À la Radio kabyle, il y avait Ben Mohammed, Boukhalfa Bacha, le couple Belkacem et Abdelkader de l’émission sur l’émigration, Tassadit, Hadjira Oulbachir et d’autres noms qui ont donné vie à cette chaîne et qui ont même fait de la résistance culturelle.

À peine trois décennies après ce bouillonnement culturel qui a évolué dans un contexte d’adverse fortune, les moyens technologiques des médias ont atteint un nouveau insoupçonnable qui nous fait quitter peu à peu le domaine et le support du papier pour nous introduire dans le monde numérique et virtuel. La vertu du virtuel, c’est l’instantané et la « package » (services audio, vidéo et écrits en simultané). La révolution est totale, sans qu’elle dise réellement son dernier mot.
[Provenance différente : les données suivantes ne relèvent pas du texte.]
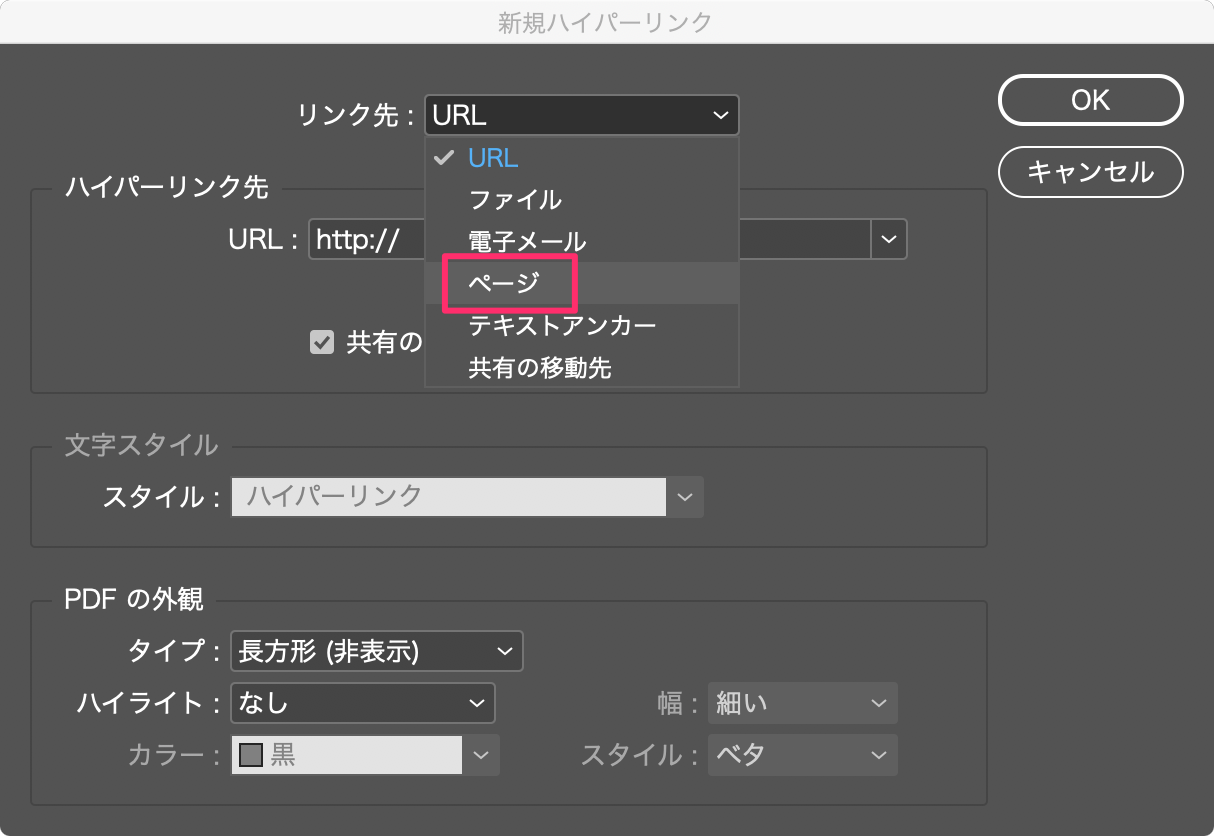Cancel the 新規ハイパーリンク dialog
1214x836 pixels.
point(1089,172)
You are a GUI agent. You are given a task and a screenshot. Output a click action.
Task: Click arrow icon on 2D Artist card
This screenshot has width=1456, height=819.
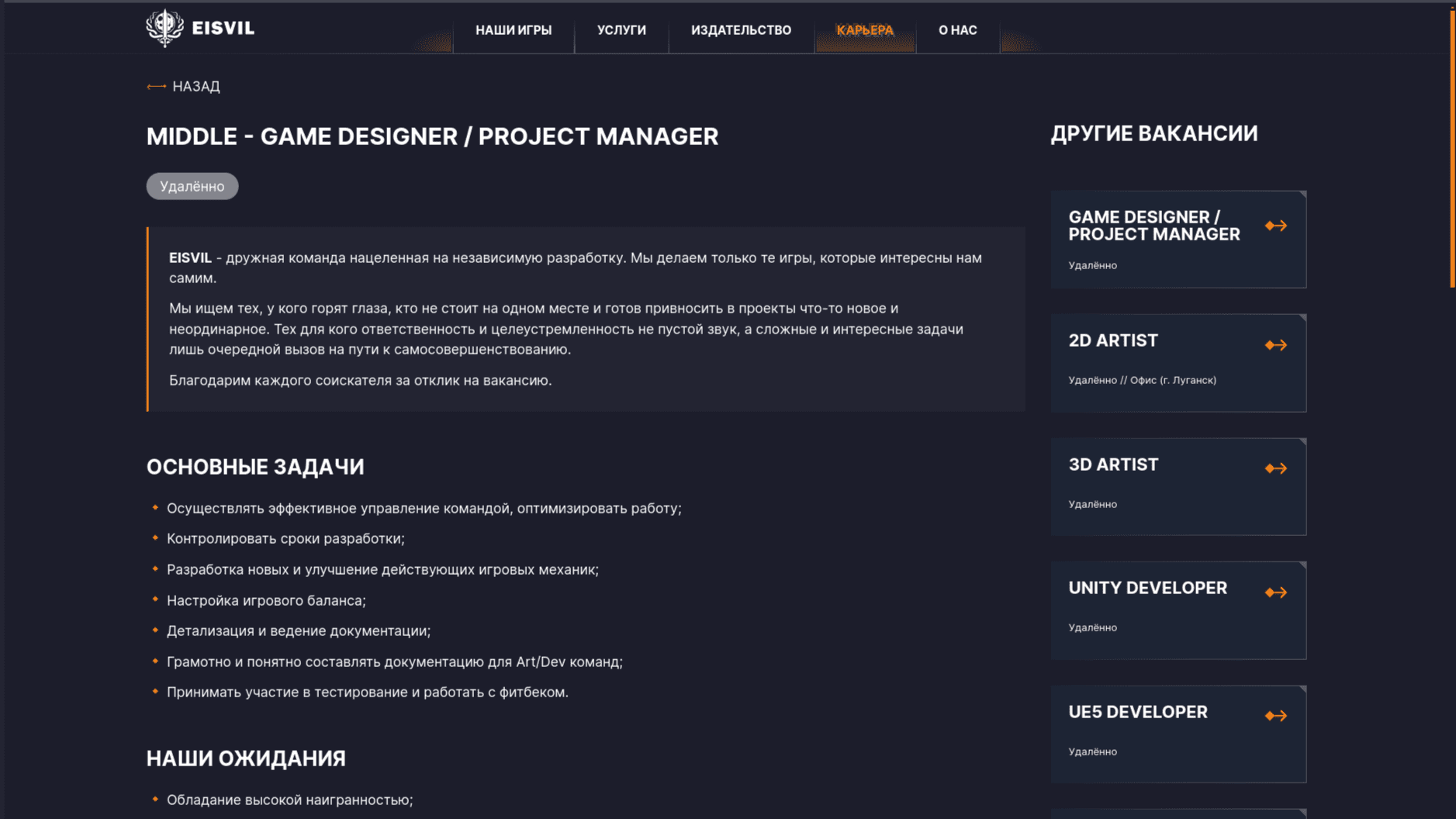tap(1275, 345)
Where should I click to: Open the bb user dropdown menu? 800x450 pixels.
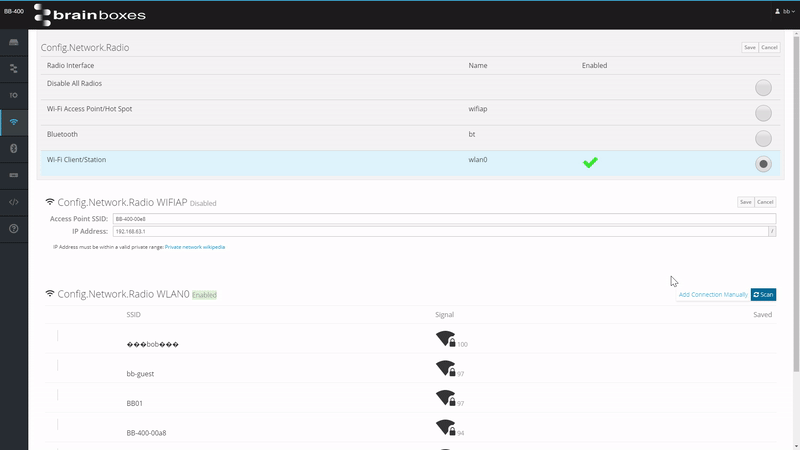pos(785,11)
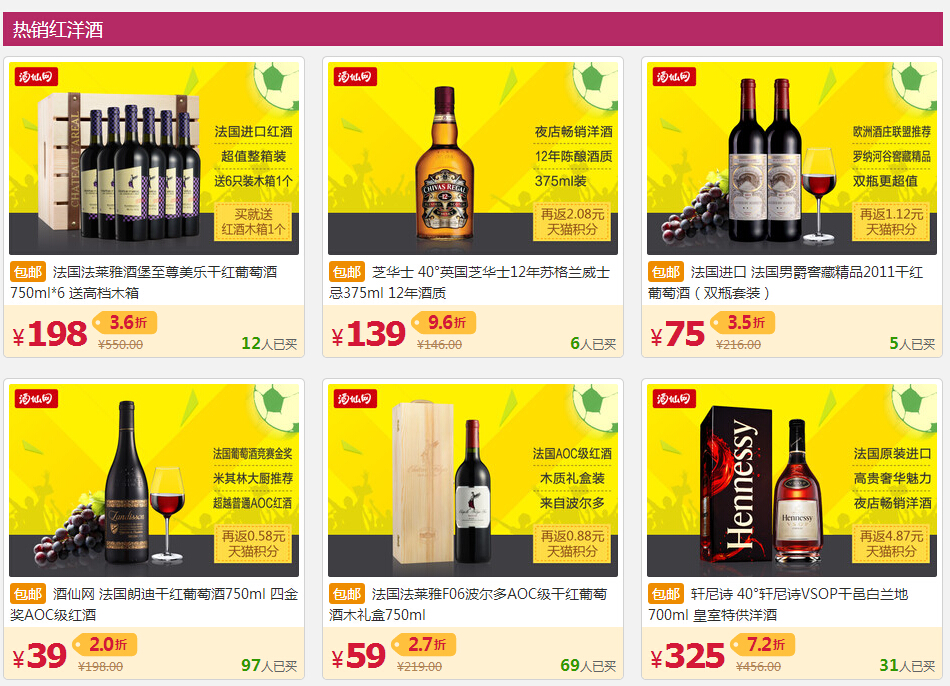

Le dira-t-elle un jour?

On ne peut pas parler aujourd’hui de communication sans évoquer les réseaux sociaux portés par le canal d’internet. En Algérie, Facebook est le plus populaire. Il a commencé timidement il y a quelques années, avec une espèce de « tchatche » entre des amis, pour évoluer en « organe » d’expression officielle de certaines personnalités politiques, littéraires, journalistiques,…etc. Le Premier ministre, Abdelmalek Sellal, s’exprime sur Facebook. Son dernier post date de jeudi dernier, où il demande aux hadjis, se rendant aux lieux Saints de l’Islam, d’évoquer l’Algérie et de lui faire une prière pour que règne la sécurité et la stabilité. Il y a quelques jours, c’est Mme Nouria Benghebrit Remaoun, ministre de l’Éducation nationale, qui a démenti la rumeur publique qui avait annoncé sa démission du gouvernement. Le journaliste écrivain Kamal Daoud consigne ses chroniques publiées dans plusieurs journaux, sur sa page Facebook. Il en est de même de Nordine Boukrouh et de beaucoup d’autres auteurs.
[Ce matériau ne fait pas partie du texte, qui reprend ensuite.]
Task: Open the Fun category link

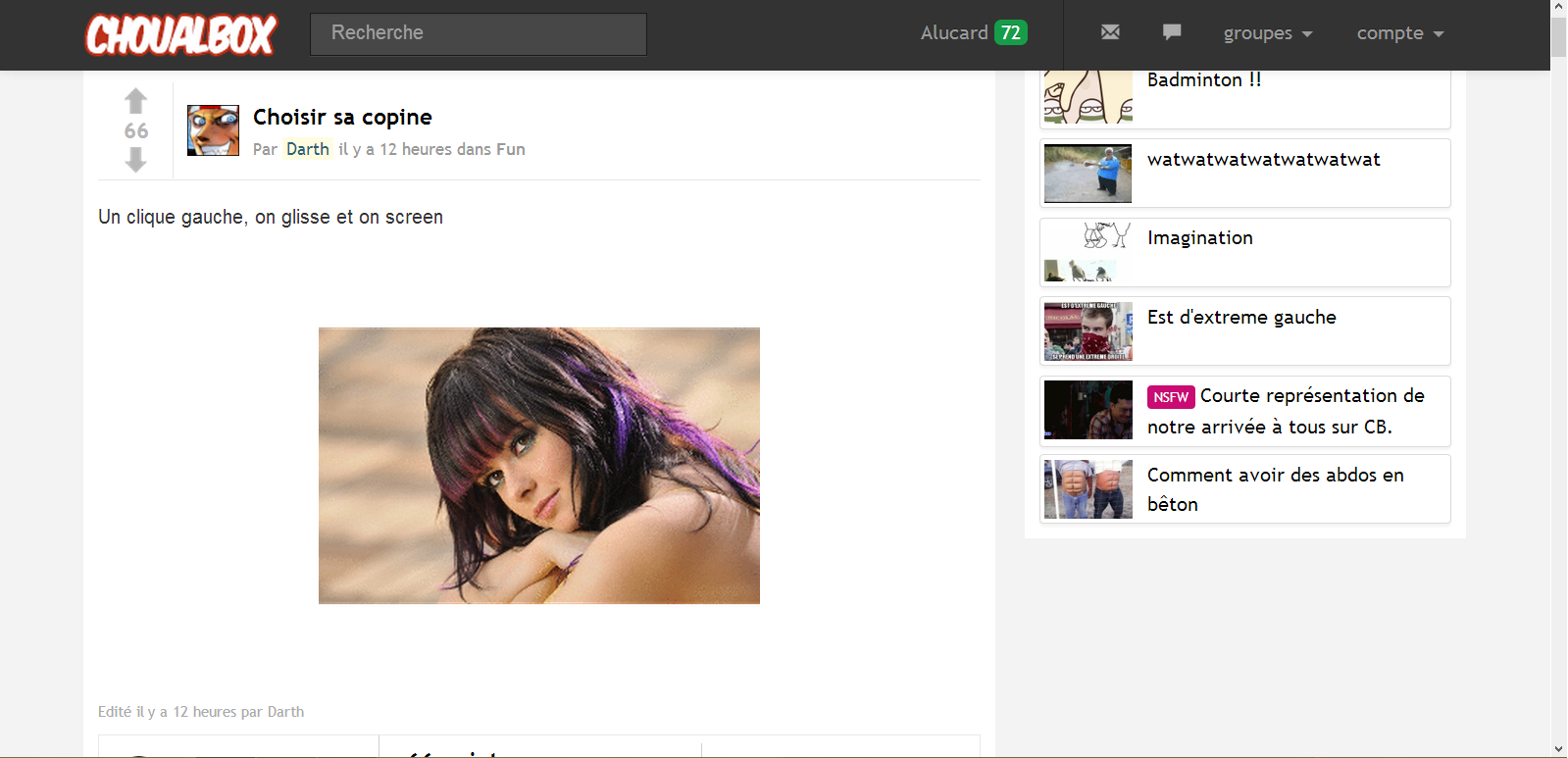Action: pos(510,149)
La démocratisation de la communication et le libre échange de l’information ont été admirablement boostés, depuis 2004, par Mark Zuckerberg, le créateur de l’entreprise Facebook. En Algérie, cela correspond à une révolution médiatique et culturelle de grande ampleur. Associant l’écrit, l’image, la vidéo et le son, ce genre de réseau social a bouleversé les habitudes et projeté les jeunes algériens dans l’instantané. Un instantané qui n’est pas fuyant puisqu’il se convertit en même temps en une bibliothèque multimédia où sont stockés et revisités les documents enregistrés ou partagés.

Nouveau mass media

Les choix du statut à donner à sa page Facebook (publique ou échanges avec des amis seulement) est un autre atout pour gérer l’échange et le partage de documents. Cela peut se transformer en un forum de discussion, avec des références et renvois à des sites internet consultés par des amis et qu’il importe de partager. Des correspondants partagent leurs plaisirs d’avoir découvert des sagesses populaires, des mots de philosophie, de l’humour, des poèmes, des articles de journaux électroniques du monde entier et d’autres richesses encore. Facebook a bien noué des relations avec des gens qui ne se connaissaient pas jusque-là. Il a même permis à certains (es) de trouver l’âme sœur et de convoler en justes noces. Évidemment, comme tout forum de rencontre, qui plus est, quasiment gratuit, Facebook a son revers de la médaille. Un « vaillant » anonymat qui fait diffuser parfois des rumeurs, du langage ordurier, des insultes,…etc. Certaines affaires- de traitement de photos par Photoshop afin de leurs donner des traits suggestifs ou carrément obscène- ont atterri aux tribunaux. Cependant, la législation commence à se moderniser pour prendre en charge ce domaine du droit qui agit par le décryptage de la traçabilité des communications.

On n’a sans doute pas le droit de rejeter des outils modernes de communication, comme Facebook ou d’autres réseaux sociaux, pour la simple raison qu’ils sont aussi accessibles à des mains ou à des esprits indélicats. La communication a pris aujourd’hui un tel essor qu’elle a donné du sens et du contenu à ce qui fut appelé naguère les mass média. Elle les a tellement servis qu’une forme d’atomisation commence à se faire sentir, créant des groupes sous forme de bulles isolées, partageant les mêmes centres d’intérêt, avec une étanchéité respectable par rapport aux autres groupes.